The final size of the stimulus could shrink as the plan makes its way through congressional committees, but Democrats, who have a slim majority in both houses, hope to win approval by March 15, when expanded unemployment benefits are set to expire.
Along with consumers opening their wallets, data showed manufacturing continues to rise, business executives are more confident that conditions will improve in coming months, and homebuilders remain optimistic the hot housing market will continue.
US retail sales spiked 5.3 percent, the Commerce Department reported Wednesday, after declining in the final three months of 2020.
The January rebound came after Congress approved a new round of government aid in late December, including extended unemployment benefits.
Rubeela Farooqi of High Frequency Economics said the gain is "likely in response to fiscal aid that is providing critical support to household balance sheets."
Ian Shepherdson of Pantheon Macroeconomics cautioned that sales in February are likely to experience "a correction" partly due to severe weather in much of the country.
But "March should see the start of a sustained recovery, provided the recent downward track in Covid cases continues," he said.
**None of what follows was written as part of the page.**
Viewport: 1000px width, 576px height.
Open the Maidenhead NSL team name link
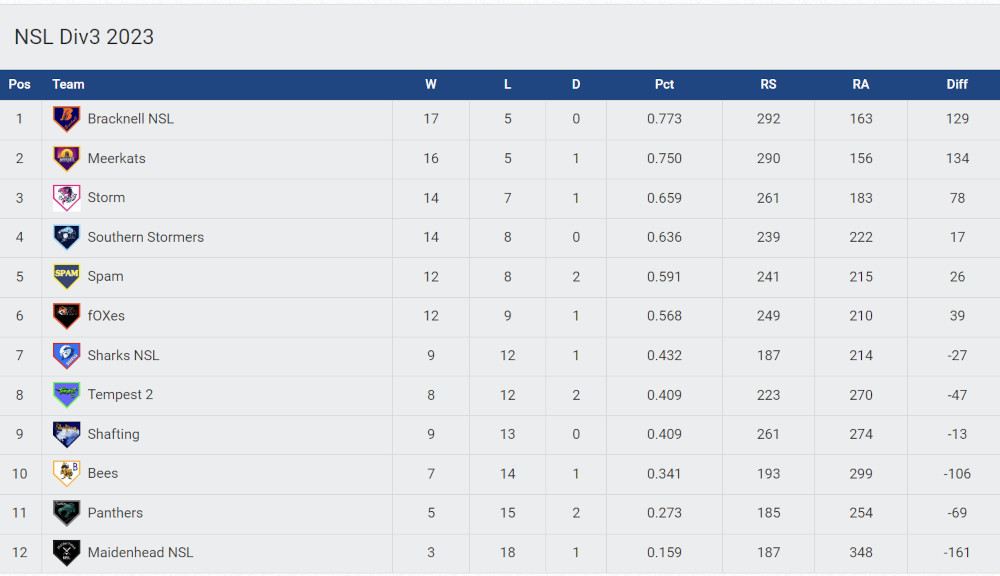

"Bigger increases should then follow in the second quarter as the approach of herd immunity" allows pandemic restrictions to be lifted, he added.
The sales gains were broad-based, driven by increases in numerous categories including furniture, electronics and sporting goods, and a nearly seven-percent jump in bars and restaurants, according to the Commerce Department report.
Even excluding gasoline and vehicles, which economists expected to juice the headline data, sales were up 6.1 percent.
Online merchants, who have benefitted from the pandemic, saw their sales surge 11 percent, according to the report.
The producer price index (PPI), which measures wholesale inflation, surged 1.3 percent last month, the largest since the index was revamped in December 2009, the Labor Department reported.
Economists say the jump might be due to one-time events, and the Federal Reserve likely would welcome signs of price pressures as a return to a normal economy.
Still, "these numbers come when markets are looking for inflation risks, and they will reinforce the idea that the post-Covid surge in economic activity will bring higher inflation with it," Shepherdson said.
But "the Fed, at least for a while, won't mind."
In fact central bankers clearly signaled they were comfortable even with short-term price spikes and none raised concerns about rising inflation at the policy meeting January 27-28, according to the minutes released Wednesday.
The members of the Fed's policy setting committee noted that the US economy continues to be threatened by the pandemic and is "far from" achieving growth and employment goals.
They noted that as activity begins to return to normal there could be "one-time increases in certain prices."
However, they "stressed the importance of distinguishing between such one-time changes" that "would be unlikely to have a lasting effect," and a more longer term trend.
In other data reports showing an improving outlook and confidence, the Fed reported industrial production rose 0.9 percent in January while manufacturing increased 1.0 percent.